## [Data excerpts]
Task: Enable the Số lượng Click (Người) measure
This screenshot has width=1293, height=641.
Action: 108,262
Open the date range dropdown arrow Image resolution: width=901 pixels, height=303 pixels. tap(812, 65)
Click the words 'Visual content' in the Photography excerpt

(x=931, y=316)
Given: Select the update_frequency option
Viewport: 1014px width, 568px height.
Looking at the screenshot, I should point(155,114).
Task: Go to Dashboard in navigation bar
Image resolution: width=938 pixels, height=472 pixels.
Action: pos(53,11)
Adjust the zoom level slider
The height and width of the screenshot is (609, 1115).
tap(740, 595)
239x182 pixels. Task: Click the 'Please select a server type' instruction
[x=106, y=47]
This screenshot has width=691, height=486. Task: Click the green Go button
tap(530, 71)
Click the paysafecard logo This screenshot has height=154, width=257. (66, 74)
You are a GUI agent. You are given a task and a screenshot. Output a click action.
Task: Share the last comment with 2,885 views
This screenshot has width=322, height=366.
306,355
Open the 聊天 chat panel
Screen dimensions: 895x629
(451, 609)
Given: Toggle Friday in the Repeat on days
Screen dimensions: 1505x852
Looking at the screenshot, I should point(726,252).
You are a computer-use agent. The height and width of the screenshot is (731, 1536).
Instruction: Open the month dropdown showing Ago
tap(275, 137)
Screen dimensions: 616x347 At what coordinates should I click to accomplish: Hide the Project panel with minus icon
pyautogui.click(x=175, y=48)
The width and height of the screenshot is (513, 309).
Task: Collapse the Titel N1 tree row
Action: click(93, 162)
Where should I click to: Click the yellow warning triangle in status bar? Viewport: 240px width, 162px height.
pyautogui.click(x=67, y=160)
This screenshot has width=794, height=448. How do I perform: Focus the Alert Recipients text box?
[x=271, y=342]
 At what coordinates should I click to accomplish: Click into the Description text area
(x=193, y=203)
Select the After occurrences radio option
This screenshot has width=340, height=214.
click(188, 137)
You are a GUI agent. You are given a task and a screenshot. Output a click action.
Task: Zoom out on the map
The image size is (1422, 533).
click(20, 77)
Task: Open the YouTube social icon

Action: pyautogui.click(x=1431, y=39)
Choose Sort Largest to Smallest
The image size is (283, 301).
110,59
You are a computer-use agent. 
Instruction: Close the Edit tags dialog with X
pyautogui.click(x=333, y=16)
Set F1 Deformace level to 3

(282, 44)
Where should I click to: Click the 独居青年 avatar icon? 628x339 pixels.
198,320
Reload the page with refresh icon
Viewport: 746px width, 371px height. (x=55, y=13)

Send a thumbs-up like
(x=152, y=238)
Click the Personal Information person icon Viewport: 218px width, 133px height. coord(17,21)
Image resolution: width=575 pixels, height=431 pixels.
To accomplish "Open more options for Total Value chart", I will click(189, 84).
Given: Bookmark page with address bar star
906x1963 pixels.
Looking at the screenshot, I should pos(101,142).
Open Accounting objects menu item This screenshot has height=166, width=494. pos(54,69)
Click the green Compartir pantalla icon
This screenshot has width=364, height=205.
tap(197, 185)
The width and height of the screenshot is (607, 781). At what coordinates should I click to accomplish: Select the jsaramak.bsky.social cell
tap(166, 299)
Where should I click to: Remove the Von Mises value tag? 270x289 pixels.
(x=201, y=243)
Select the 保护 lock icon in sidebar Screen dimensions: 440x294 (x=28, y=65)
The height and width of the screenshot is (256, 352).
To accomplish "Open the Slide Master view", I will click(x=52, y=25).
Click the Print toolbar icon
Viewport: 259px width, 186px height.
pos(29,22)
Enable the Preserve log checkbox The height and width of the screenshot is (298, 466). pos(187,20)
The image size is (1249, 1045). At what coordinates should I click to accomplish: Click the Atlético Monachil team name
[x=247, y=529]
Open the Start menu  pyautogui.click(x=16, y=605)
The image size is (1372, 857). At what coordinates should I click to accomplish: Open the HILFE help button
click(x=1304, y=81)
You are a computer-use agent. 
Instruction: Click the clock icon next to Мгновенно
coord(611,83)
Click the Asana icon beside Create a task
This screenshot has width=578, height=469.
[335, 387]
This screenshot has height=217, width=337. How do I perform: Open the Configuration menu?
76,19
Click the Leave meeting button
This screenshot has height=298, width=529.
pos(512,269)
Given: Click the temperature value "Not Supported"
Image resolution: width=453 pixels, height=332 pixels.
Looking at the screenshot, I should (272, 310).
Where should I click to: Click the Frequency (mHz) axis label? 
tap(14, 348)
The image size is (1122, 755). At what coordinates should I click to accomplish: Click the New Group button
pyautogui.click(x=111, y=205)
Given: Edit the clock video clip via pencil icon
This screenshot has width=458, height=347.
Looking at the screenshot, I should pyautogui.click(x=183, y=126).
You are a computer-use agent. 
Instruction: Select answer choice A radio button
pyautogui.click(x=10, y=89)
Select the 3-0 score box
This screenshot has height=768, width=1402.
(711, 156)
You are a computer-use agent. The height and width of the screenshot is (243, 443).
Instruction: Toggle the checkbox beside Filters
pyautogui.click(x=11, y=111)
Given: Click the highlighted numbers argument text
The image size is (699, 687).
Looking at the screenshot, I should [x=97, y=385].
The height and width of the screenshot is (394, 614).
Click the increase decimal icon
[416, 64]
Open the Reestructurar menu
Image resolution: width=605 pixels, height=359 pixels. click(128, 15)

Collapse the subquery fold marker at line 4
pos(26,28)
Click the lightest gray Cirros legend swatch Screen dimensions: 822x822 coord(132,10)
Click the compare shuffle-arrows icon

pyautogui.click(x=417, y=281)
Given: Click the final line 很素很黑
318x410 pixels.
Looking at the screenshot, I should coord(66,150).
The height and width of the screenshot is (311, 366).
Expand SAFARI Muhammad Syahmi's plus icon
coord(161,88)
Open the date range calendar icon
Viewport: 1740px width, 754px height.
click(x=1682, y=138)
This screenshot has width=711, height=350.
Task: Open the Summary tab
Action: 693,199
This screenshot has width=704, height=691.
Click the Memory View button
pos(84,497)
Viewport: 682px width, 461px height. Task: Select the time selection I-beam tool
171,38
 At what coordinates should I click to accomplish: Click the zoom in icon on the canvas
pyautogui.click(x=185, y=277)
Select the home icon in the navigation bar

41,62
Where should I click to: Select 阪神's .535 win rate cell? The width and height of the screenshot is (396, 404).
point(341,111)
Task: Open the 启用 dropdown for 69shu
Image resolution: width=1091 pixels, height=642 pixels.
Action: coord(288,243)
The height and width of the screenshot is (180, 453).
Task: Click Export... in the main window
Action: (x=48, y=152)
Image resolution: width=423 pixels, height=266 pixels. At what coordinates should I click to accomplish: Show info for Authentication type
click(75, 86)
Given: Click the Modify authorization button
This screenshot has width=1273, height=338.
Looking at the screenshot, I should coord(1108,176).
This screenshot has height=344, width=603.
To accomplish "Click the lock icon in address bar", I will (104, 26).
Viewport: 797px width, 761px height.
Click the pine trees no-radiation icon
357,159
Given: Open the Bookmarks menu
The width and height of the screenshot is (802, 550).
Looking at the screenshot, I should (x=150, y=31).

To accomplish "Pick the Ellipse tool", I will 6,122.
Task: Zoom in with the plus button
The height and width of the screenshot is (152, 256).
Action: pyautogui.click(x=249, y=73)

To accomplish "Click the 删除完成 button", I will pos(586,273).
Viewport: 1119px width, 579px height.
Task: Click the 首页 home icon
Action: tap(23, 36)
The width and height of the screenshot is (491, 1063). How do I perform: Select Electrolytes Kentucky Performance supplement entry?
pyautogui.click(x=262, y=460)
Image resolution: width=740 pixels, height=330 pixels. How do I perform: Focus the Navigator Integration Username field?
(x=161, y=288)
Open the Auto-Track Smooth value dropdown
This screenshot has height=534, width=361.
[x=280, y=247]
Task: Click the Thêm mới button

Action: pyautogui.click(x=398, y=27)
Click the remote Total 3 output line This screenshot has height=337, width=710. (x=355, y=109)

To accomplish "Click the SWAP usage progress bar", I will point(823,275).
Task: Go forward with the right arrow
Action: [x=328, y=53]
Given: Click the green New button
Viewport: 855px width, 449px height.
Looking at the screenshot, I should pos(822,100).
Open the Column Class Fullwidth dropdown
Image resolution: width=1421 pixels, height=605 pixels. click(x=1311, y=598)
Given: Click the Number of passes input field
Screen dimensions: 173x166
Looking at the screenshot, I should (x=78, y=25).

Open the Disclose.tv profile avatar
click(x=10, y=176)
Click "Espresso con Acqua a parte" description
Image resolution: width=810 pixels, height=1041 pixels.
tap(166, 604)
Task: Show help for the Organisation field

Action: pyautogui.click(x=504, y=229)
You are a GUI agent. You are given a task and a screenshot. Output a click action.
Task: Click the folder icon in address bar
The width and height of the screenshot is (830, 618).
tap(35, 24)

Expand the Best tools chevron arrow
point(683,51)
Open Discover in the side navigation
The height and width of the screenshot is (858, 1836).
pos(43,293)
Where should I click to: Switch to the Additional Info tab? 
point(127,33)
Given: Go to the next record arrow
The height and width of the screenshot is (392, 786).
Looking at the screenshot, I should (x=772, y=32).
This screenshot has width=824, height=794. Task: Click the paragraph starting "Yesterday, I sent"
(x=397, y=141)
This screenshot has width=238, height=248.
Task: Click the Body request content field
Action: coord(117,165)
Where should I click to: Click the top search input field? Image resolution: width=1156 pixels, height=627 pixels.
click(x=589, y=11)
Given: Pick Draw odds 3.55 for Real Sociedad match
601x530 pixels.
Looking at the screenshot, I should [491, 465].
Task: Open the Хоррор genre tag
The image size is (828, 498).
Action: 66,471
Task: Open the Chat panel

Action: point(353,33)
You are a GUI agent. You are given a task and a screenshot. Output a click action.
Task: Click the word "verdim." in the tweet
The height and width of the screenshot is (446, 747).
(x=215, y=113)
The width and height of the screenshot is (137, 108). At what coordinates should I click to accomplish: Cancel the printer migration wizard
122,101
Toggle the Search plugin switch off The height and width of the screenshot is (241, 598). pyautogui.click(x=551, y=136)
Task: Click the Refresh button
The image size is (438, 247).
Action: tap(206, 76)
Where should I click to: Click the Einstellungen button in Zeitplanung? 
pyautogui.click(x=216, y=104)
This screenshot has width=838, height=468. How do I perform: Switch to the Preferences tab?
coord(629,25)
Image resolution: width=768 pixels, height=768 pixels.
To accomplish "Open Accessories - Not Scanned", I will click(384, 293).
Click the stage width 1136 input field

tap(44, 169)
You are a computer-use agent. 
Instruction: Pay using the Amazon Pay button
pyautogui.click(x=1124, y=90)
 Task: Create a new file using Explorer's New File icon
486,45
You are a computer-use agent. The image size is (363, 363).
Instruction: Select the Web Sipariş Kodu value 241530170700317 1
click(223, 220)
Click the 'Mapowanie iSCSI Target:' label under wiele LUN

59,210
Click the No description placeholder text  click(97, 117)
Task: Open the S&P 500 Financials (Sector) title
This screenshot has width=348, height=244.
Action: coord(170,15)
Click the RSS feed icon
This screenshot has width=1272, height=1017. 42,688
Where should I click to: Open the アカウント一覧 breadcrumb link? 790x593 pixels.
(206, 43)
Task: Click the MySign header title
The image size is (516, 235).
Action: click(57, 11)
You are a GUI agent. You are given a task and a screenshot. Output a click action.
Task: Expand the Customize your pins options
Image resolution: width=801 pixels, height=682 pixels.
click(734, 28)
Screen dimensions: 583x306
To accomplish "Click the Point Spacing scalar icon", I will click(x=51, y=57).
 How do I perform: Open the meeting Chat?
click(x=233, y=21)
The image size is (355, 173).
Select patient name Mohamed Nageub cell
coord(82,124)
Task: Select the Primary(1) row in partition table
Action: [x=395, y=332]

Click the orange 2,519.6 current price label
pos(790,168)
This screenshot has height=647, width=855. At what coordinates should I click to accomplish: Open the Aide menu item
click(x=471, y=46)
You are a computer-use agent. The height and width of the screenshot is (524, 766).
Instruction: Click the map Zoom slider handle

## [About this exercise]
For each line of the material that contains the word "Enable", make a copy.

## [Final answer]
Task: Enable the Số lượng Click (Người) measure
Enable the Preserve log checkbox The height and width of the screenshot is (298, 466). pos(187,20)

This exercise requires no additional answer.